About 97% of all forex traders fail to grow their accounts over time, let alone make a living from trading. Even if the trader applies a very effective system in their trading, the key reason most traders fail is because of their trading attitude and mindset.

This is an obvious but important nugget of forex wisdom: You can’t predict where the price will go! Most traders trade with the attitude of trying to predict the direction of a trade. They will have that idea in mind and they will act according to what they think the price will move to. They then get prejudiced about the trade. Even if the trader claims to be trading their “system”, the action of trading now has a subconscious expectation.

A great piece of advice for trading is: Have faith on your forex trading system, and set your stop losses so that no more than 2% to 3% of your account is at risk at any one trade. Once a trade signal has been given according to your trading system, you simply forget about guessing the outcome of the trade. You then commit to it. Don’t get out of the position for fear of losing. The trade will either get stopped out or gain pips. Once the trade is triggered you simply let it be and let it go. You will have losing trades, it’s inevitable. If you let your winners run and make sure your stop losses are figured out, eventually your winners will recoup your losses from the stopped out trades. You have to learn how to simply accept the stop losses and be able to keep on placing trades when setups and signals occur.

Having this mindset will enable the trader to not pull out of trades prematurely, and it will also help the trader not rush into placing trades. The attitude is a type of “letting go”. Your job is to implement the trading system as accurately as possible, and be able to correctly interpret the indicators on your chart.

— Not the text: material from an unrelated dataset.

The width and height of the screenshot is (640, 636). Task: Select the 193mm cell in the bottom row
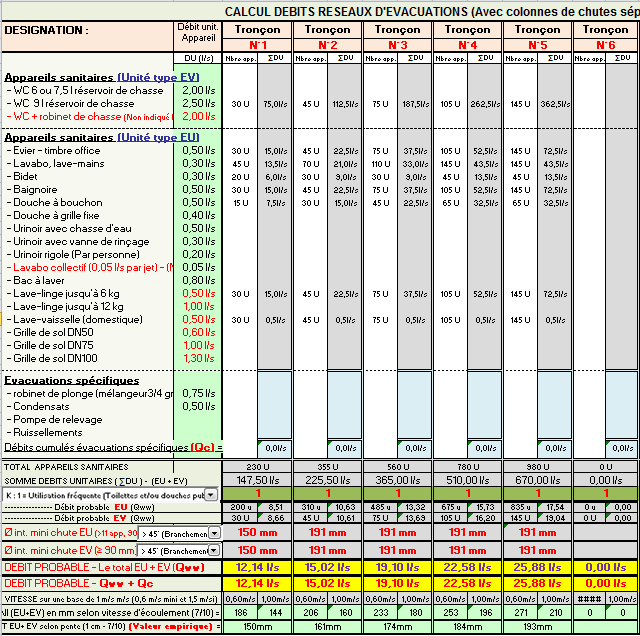(537, 627)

Other Great Tips and Habits to Develop

a) When you get 2 or 3 losing trades in a row, keep on trading the system until you get a winning trade., making sure to wait for the entry signals.
b) When you get a streak of 2 or 3 winning trades, stop. Winning opens you up to the dangers of over-trading.
c) Always wait 1 to 2 hours after winning a trade to place the next one.

Remember to keep your emotions in check, and realize that there are abundant opportunities during your trading day to get some pips!